### Task to complete
Rewrite the items from the line containing "At what coordinates should I click to accomplish: Click" through the end of the items, both ends included, replacing "official account" with "public account" and leaving everything else unchanged. Leave the pictures out of your answer.

### Data listing
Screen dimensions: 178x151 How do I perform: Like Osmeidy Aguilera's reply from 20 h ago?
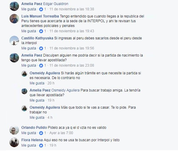(37, 83)
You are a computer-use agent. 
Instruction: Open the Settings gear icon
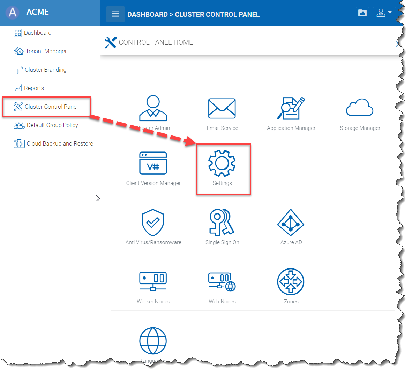coord(222,163)
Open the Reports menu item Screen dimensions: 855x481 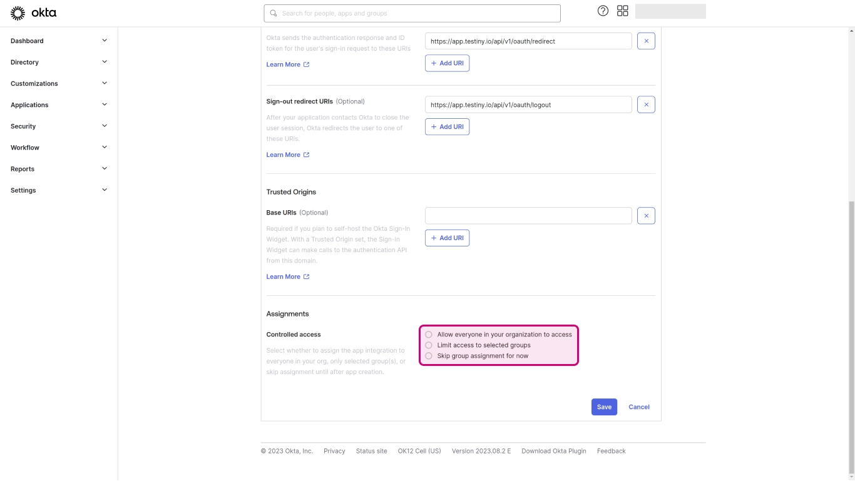(x=23, y=169)
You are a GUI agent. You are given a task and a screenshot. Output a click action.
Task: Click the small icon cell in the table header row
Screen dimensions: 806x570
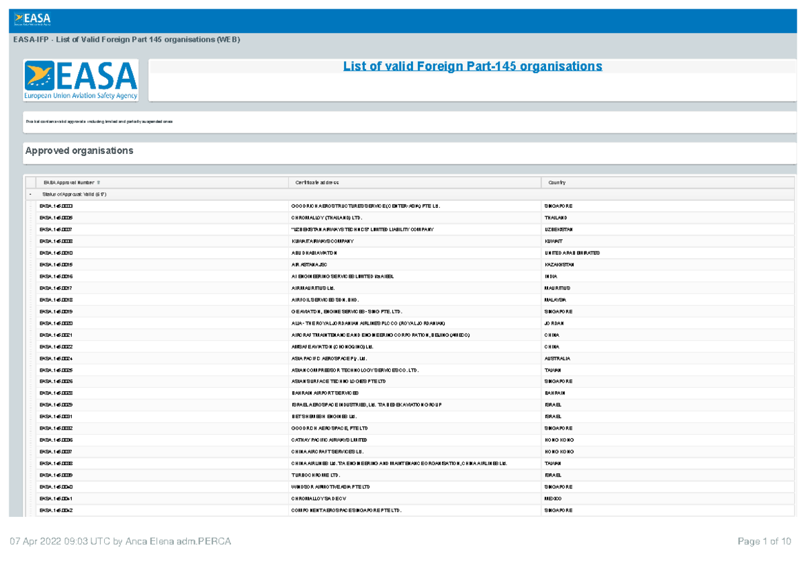click(32, 182)
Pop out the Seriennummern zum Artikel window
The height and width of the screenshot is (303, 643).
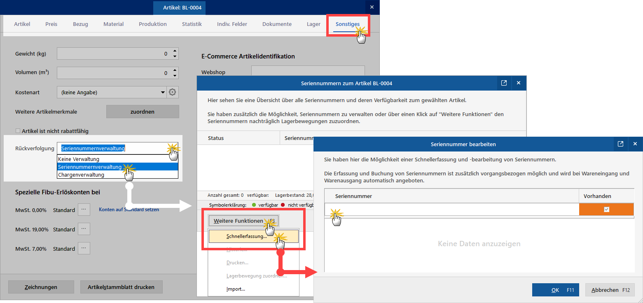coord(504,83)
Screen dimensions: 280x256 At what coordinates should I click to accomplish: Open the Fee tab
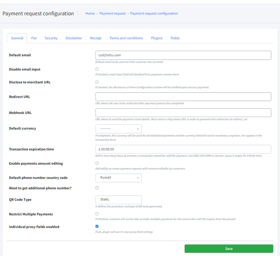tap(34, 38)
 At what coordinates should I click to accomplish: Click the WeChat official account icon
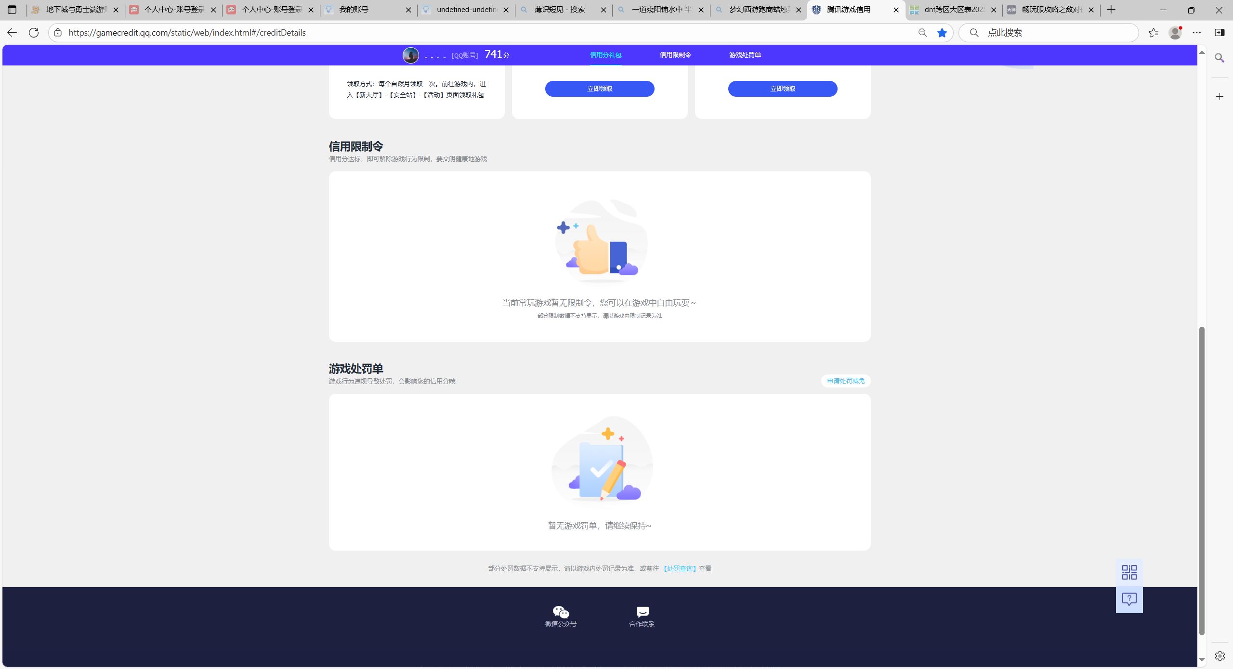click(561, 612)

### Full output
 At what coordinates should I click to accomplish: Click the WeChat public account icon
click(561, 612)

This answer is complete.